Scott Bessent reportedly spoke for tariffs and proposed the extension of tax cuts during his confirmation hearing as President-elect Donald Trump’s nominee for Treasury Secretary before the Senate Finance Committee.
No Democrats pledged their support for him on Thursday, and they voiced concern regarding several aspects of his speech.
Republicans lauded Bessent, and in the GOP-dominated Senate, Bessent is poised for imminent confirmation following Donald Trump’s inauguration.
Below are key insights from Bessent’s confirmation hearing:
Bessent engaged in discussions regarding tariffs and provided insights into the anticipated approach of the Trump administration over trade levies.
Bessent stated that Trump’s tariffs will typically serve three reasons, in response to inquiries from Sen.
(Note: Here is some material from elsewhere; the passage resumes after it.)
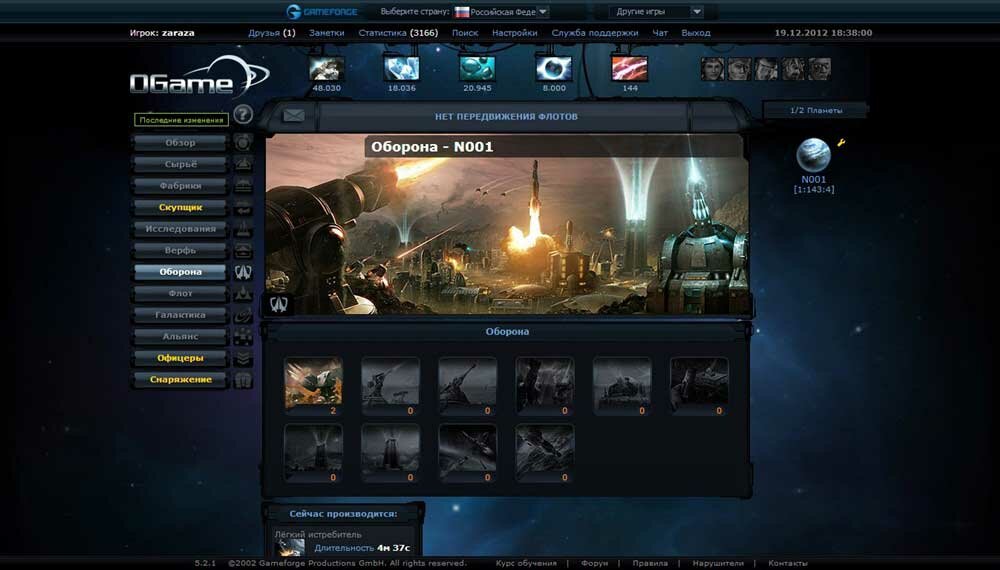Image resolution: width=1000 pixels, height=570 pixels.
Task: Open the dark matter icon showing 144
Action: click(629, 69)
Todd Young (R-Ind.).
The initial focus will be on “unfair trade practices” by foreign countries, including the tariffs imposed by Trump on China and the duties he enacted on steel from many nations during his first term.
Bessent stated that broader tariffs could serve as a “revenue generator” for the federal budget.
Congressional Republicans, along with numerous members of the incoming administration, aim to utilize tariff income to mitigate the expenses associated with the extension of Trump’s tax cuts.
Bessent stated that tariffs can serve as instruments for negotiation, occasionally for purposes outside commerce.
Trump recently threatened to implement 25% tariffs on Canada and Mexico if they failed to resolve border concerns with the U.S.
Those tariff threats may serve as a substitute for economic sanctions, which Bessent indicated Trump perceives as excessive.
Bessent attempted to alleviate apprehensions regarding Trump’s tariff proposals—especially his commitment to universal duties on imports—suggesting that currency fluctuations and the actions of foreign exporters would mitigate price escalations.
Bessent contended that a 10% universal tariff would result in a 4% appreciation of the currency, so preventing the complete transfer of the tariff burden to consumers.
Moreover, international manufacturers—especially in China—may reduce their prices to maintain market share, so further mitigating the effect of the taxes on consumer costs, he stated.
Bessent also stated he will urge the Chinese government to adhere to the stipulations of the Phase One trade agreement it struck with Trump during his initial term.
Bessent stated that the Biden administration failed to enforce provisions mandating China to purchase American agricultural products, asserting his intention to advocate for adherence to these commitments if confirmed, and possibly exert pressure on Beijing for a “catch-up provision” to address the previous four years.
He did not dismiss the possibility of a carbon tariff being included in a broader trade agreement.